_ACTIVITY_
Copy out the lines beginning at the one with "Instruction: Click the" and ending at the last line of the data, both included; pictures stay out.

_INFORMATION GIVEN_
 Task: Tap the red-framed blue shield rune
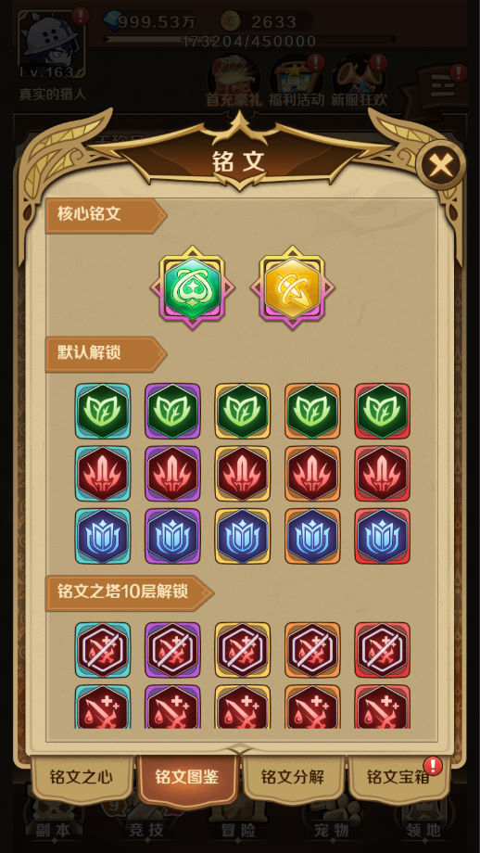click(x=382, y=536)
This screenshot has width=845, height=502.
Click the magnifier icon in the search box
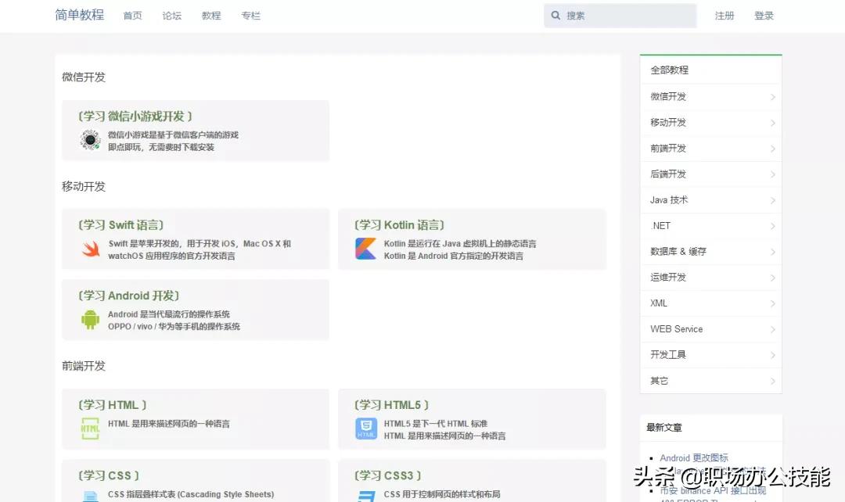556,15
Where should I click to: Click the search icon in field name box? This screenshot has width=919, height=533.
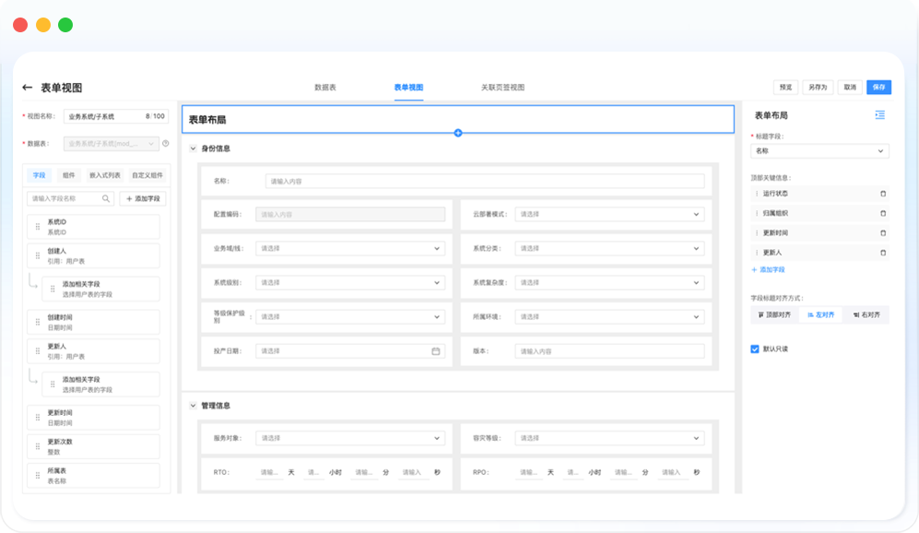click(x=106, y=198)
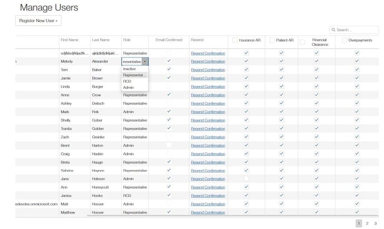Screen dimensions: 384x229
Task: Go to page 3 of users
Action: click(376, 223)
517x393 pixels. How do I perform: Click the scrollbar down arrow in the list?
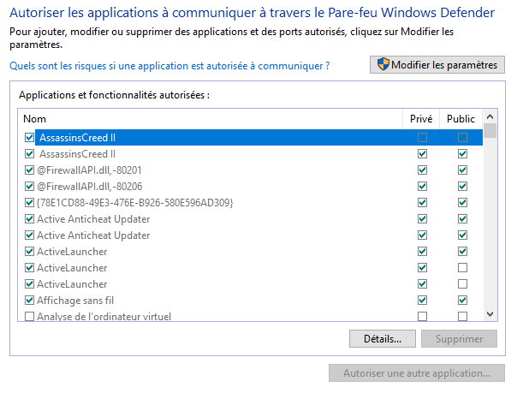pos(490,314)
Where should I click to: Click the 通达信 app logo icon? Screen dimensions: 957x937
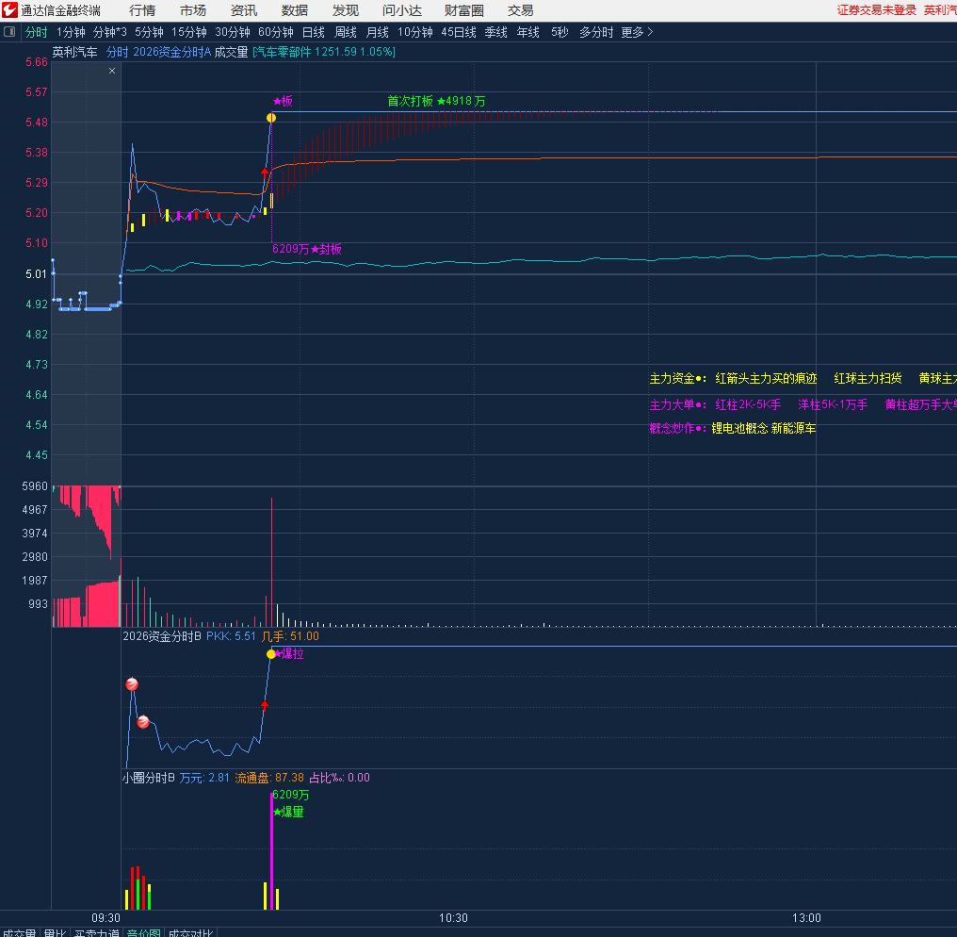pos(9,10)
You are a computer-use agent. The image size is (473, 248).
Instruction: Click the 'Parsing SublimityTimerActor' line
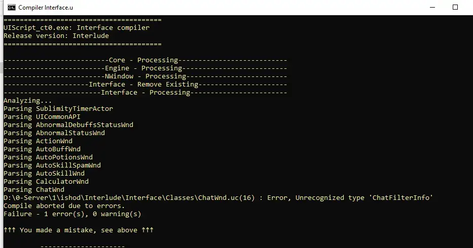pos(58,108)
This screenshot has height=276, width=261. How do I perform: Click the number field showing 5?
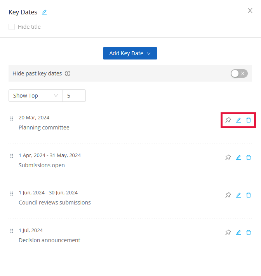74,96
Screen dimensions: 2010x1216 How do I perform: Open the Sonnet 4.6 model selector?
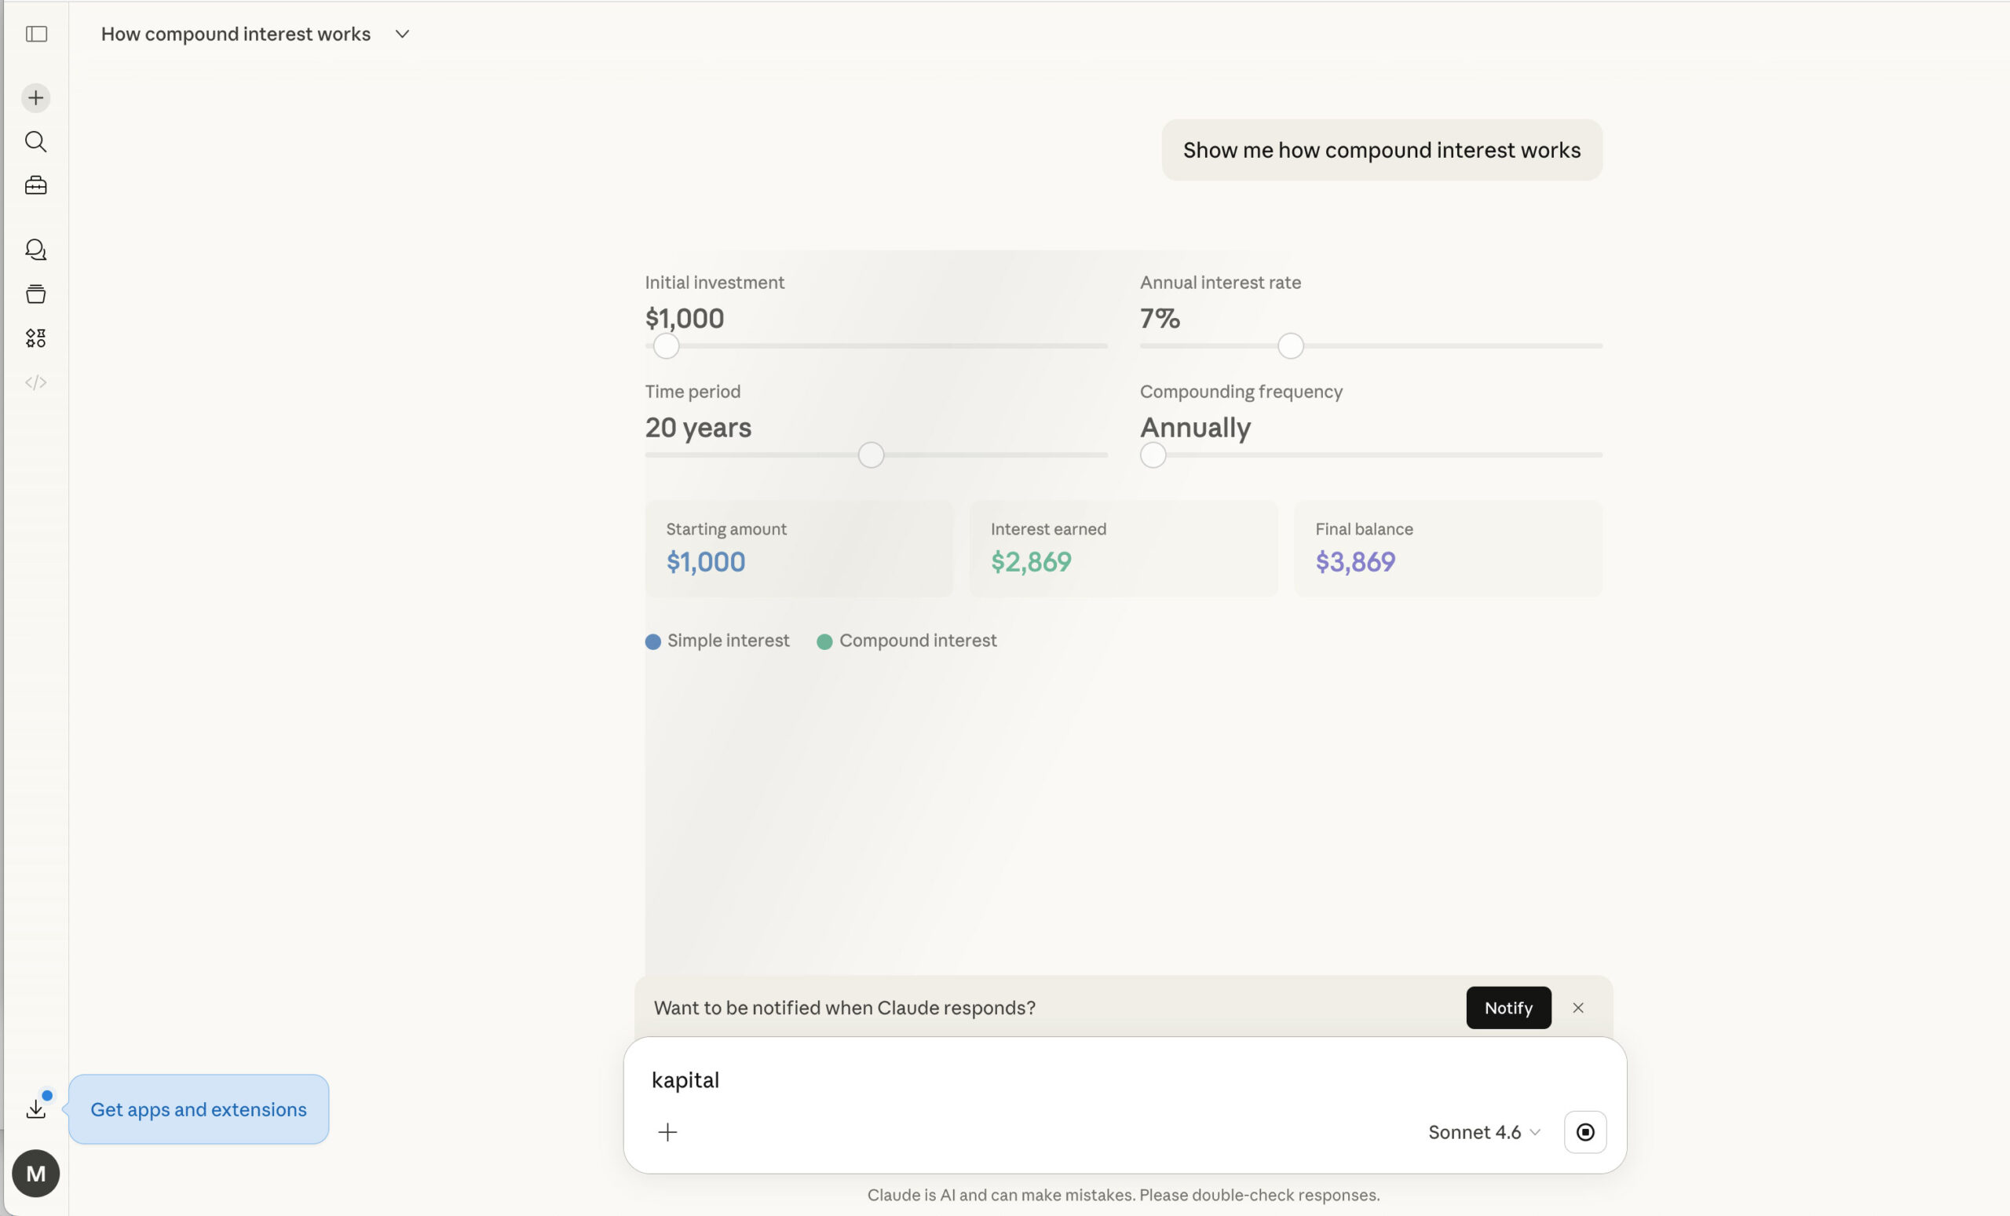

_ANSWER SECTION_
Instruction: Click the 'Parsing SublimityTimerActor' line
pos(58,108)
This screenshot has height=276, width=261. How do I perform: Click the number field showing 5?
74,96
Screen dimensions: 2010x1216 How do I perform: Open the Sonnet 4.6 model selector?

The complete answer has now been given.